(Collected data entries)
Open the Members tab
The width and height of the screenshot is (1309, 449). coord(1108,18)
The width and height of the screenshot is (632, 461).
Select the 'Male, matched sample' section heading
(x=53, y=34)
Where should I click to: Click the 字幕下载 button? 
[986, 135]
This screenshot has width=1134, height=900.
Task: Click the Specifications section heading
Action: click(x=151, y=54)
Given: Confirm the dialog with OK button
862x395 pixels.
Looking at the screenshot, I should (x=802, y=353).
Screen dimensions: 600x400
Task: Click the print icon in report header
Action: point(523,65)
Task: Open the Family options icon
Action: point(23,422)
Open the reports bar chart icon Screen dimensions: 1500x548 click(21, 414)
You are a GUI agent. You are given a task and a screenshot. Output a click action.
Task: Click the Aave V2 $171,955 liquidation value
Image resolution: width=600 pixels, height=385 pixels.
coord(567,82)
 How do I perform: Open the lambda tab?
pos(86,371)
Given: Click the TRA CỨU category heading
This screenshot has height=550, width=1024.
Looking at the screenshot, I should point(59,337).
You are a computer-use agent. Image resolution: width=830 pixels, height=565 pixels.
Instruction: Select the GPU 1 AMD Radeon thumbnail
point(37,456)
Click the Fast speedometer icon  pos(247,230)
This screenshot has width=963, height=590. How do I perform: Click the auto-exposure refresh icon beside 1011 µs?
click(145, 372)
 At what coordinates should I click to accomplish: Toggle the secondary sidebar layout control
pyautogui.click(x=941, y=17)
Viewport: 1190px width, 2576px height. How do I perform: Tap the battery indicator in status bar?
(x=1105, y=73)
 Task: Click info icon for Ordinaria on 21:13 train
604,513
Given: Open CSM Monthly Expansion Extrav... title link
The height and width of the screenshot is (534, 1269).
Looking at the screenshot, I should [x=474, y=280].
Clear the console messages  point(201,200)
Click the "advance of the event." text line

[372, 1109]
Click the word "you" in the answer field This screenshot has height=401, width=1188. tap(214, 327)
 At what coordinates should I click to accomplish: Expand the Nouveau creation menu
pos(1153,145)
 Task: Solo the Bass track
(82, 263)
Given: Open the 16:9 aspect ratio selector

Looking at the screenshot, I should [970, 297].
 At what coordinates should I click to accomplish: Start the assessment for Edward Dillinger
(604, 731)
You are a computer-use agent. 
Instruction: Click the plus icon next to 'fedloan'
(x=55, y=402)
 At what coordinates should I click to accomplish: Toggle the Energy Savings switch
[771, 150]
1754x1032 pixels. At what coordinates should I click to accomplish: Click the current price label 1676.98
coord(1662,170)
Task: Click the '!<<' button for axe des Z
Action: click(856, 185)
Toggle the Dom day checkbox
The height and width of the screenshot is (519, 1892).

▶ _Exercise goal_: Identify the lines of the data that contain the word "agent". Copy each of them.

▶ _Finished task_:
You are a GUI agent. You are given a task and a screenshot. Output a click action.
You are a computer-use agent. Image resolution: width=830 pixels, height=565 pixels.
You are a computer-use agent. 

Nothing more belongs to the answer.